Posteado por: arnaldomirabal | 5 enero, 2015

¿Desprotegidos ante la empresa eléctrica?

apagónNo sé, pero de tanto leer, escuchar y escribir sobre los servicios a la población, he llegado a la conclusión de que las instituciones y empresas destinadas a estos menesteres perdieron la brújula hace mucho, y olvidaron, o dejaron de practicar aquella máxima de que servir es un placer, para convertirse en una molestia, donde en más de una ocasión sale perjudicado el pueblo.

Los ejemplos pueden ser interminables y se suceden a diario. Lo gracioso, por decirlo de alguna forma, es que cuando sus fallas salen a la luz pública, estas mismas entidades se preocupan más por arremeter contra el mensajero, que en entender las causas que provocaron el mensaje, o para que se lea más claramente: intentan cuestionar al periodista que publicó tal o mas cual historia, y pasan de soslayo a los verdaderos culpables: ellos mismos.

Me niego a creer -ya lo he dicho antes- que el salario sea el principal causante del problema. Yo antepondría la falta de exigencia de los superiores, y como escribí hace unos instantes, la pérdida de perspectiva de los prestadores de servicios, quienes ignoran que un servicio público de calidad y eficiente genera el entusiasmo y reconocimiento de los ciudadanos, y determinan el clima social y el estado de opinión en la población.

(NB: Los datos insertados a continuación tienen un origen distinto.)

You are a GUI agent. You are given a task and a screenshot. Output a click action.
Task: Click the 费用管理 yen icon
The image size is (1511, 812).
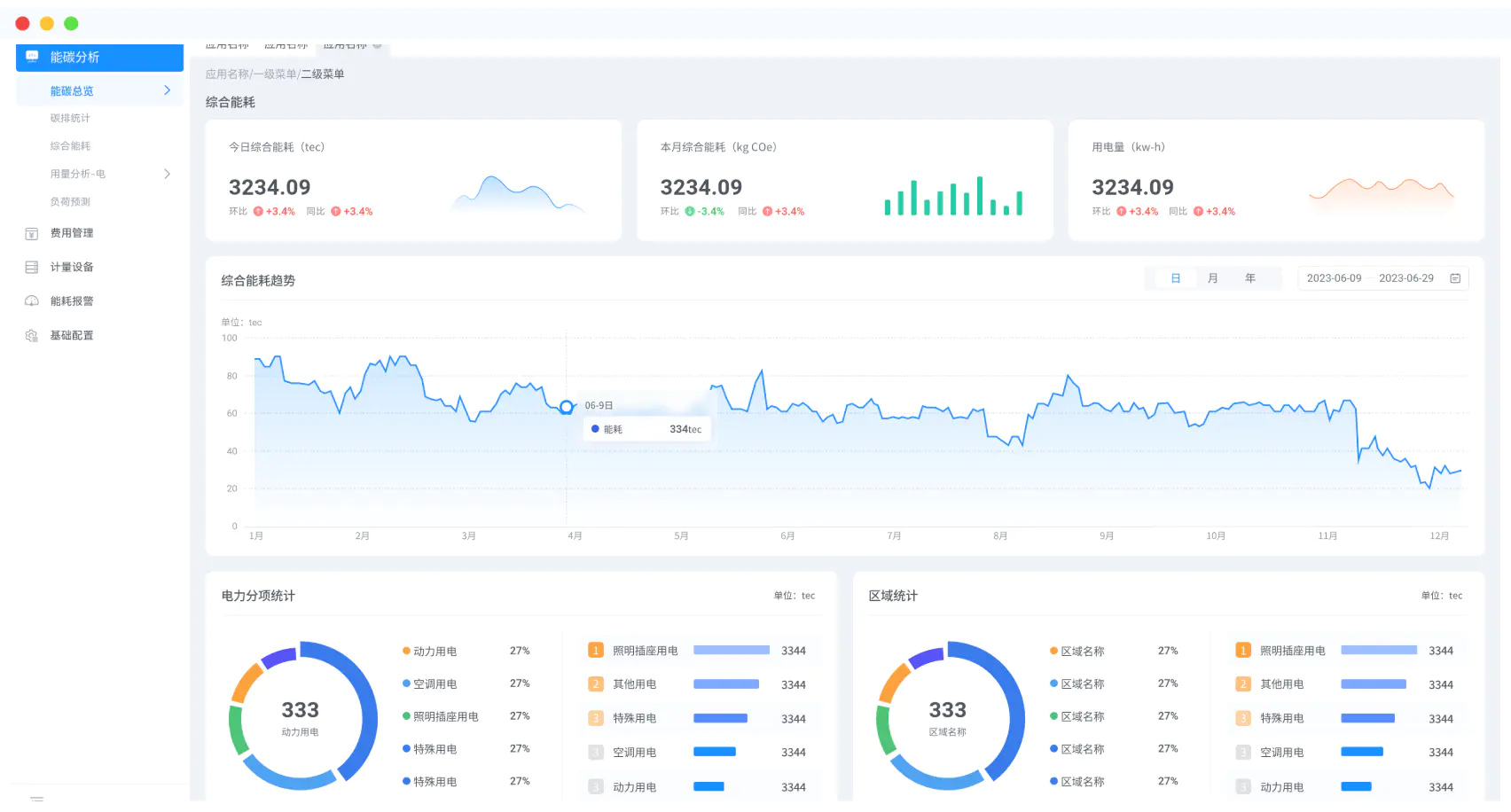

Pero desgraciadamente el párrafo anterior, que debería ser el abecé, el alfa y omega en el proceso del servicio público, resulta letra muerta para más de una entidad. Pongamos a maneras de ejemplo una historia acontecida recientemente entre un usuario y la Empresa eléctrica.

Resulta que a mediados de diciembre pasado un matancero recibe un importe de electricidad con un consumo muy elevado, distante de la realidad y la cantidad de equipos que este posee en su hogar.

De más está decir que se presentó en la oficina comercial de su localidad para tratar de resarcir el error, como otras tantas veces le ha sucedido.

Al llegar al lugar, exasperado, le contó la situación con lujos de detalles a una compañera que atiende el área de quejas; lo triste del caso fue escuchar la frase: “enviaremos un inspector, pero si él afirma que el contador realizó bien la lectura, debes pagar ese importe…”

Y es en ese punto donde crece la desconfianza hacia una institución, máxime si en este mismo Semanario se han publicado varios reportajes donde directivos han asegurado que más de un lector de contador ha sido separado de su centro laboral por ilegalidades u otras violaciones.

La falta de transparencia se hizo tangible cuando la víctima pidió revisar las lecturas de otros residentes de su barrio, a lo cual se opusieron tajantemente alegando no se cual Resolución.

Lo inconcebible vino después, cuando a los pocos días y sin la previa visita de un inspector o funcionario de la entidad, se presentó un equipo de la empresa eléctrica para retirarle el fluido. Gracias a la presencia de un vecino el desenlace de esta historia no fue peor para el cliente… ¡siempre para el cliente!

Las enseñanzas son disímiles y la desconfianza mayor, lástima que exista una sola empresa eléctrica, y que se arroje el derecho de desestimar un planteamiento o una inconformidad, olvidando que entre sus misiones principales debe recaer velar por la necesidades y expectativas de sus ciudadanos, donde prime siempre la transparencia y la credibilidad; solo entonces el título de este comentario será solo un golpe de efecto, y no la cruda y oscura realidad.